Accanto a me una tisana fumante. Penso in questi giorni di aver girato intorno al blog come un cane randagio gira intorno al suo osso, temendo di azzannarlo. Un timore infondato, ma a forza di girare ho scavato un solco abbastanza profondo dal quale, come al solito, ho difficoltà ad emergere.
Vorrei avere in certi momenti la lucida chiarezza di Nell. Lei, che considerava i libri come ricettacoli di candide invenzioni, ha sempre usato parole appropriate alle circostanze. Ha sempre chiamato le cose con il loro nome. Non dovrebbe esserci nulla di più semplice e immediato e invece è sempre così difficile dire a se stessi la verità. Raccontarla senza distorsioni, senza troppi giri di parole.
Mi accorgo ancora una volta di avere un'intrinseca difficoltà di dirmi, anche attraverso uno spazio vuoto come questo, in cui sono sola. La verità è che ho bisogno di dare a qualcuno. Credo che sarei una buona scrittrice di lettere. Ne ho scritte molte in passato, conservando però solo in parte quel fitto epistolario in cui, con un po' d'impegno, potrei anche trovare materiale per un libro.

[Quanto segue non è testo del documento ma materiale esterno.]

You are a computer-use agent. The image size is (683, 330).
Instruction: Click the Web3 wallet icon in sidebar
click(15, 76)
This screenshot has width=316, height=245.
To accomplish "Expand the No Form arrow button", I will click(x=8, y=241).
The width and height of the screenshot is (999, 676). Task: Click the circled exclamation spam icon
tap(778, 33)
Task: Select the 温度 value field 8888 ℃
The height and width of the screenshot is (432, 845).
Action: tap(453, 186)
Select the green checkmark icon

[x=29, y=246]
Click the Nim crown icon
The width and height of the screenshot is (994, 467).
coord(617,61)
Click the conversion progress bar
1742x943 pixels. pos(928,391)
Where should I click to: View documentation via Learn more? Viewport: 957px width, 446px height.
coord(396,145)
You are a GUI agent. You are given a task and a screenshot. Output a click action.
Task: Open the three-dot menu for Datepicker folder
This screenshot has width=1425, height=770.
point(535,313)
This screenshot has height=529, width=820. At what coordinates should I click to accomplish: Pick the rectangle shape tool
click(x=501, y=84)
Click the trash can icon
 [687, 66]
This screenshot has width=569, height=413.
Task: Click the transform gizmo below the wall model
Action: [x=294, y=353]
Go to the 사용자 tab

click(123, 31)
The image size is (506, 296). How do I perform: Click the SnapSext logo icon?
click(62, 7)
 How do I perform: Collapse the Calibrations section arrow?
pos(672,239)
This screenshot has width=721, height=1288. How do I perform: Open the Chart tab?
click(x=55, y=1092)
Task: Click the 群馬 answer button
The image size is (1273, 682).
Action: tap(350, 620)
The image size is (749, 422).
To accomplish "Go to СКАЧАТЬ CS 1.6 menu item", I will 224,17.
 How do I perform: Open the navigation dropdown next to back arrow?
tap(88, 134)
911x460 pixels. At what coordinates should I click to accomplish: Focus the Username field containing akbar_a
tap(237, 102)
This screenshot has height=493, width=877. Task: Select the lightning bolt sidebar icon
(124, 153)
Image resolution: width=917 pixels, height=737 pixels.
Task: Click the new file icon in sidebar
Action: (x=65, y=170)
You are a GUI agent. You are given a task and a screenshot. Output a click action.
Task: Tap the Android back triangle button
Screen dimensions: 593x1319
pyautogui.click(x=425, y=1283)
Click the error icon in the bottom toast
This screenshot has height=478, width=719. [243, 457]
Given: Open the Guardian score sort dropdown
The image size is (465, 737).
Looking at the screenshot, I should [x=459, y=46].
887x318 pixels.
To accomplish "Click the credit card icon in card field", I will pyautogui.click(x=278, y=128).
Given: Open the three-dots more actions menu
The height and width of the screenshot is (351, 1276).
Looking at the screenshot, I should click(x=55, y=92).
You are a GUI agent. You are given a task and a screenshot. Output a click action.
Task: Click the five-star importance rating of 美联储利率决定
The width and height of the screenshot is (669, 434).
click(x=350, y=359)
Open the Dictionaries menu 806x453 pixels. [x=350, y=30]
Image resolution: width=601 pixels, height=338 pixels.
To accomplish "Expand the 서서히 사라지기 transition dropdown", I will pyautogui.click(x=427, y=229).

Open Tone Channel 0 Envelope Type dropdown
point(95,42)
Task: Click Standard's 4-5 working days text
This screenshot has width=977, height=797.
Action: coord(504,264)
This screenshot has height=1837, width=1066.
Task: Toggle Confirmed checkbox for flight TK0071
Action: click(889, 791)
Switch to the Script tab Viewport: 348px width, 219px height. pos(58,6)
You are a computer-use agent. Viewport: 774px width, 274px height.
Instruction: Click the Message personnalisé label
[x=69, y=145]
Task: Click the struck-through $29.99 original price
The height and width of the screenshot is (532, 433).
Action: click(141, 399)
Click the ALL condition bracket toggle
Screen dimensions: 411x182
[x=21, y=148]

Che poi, chiamarlo "materiale" mi fa un po' tristezza, come se scrivere fosse una raccolta punti del latte. Continuo ad avere con la scrittura questo rapporto ambivalente di magnetica attrazione e repulsione. Scrivere è come spogliarmi davanti a uno specchio e toccare tutte le corde del mio corpo e sentirne ogni segreta vibrazione. L'epidermide in fondo non è altro che un involucro, talmente perfezionato e sensibile, che comunica con noi attraverso le sue più remote profondità. Siamo come grandi città sotterranee piene di porte e scale. Lo descrive bene Buzzati ne Il Grande Ritratto questo gorgogliare oscuro di una coscienza ignota.
E non c'è niente da fare. Ogni parola che dico vive dentro un libro che leggo.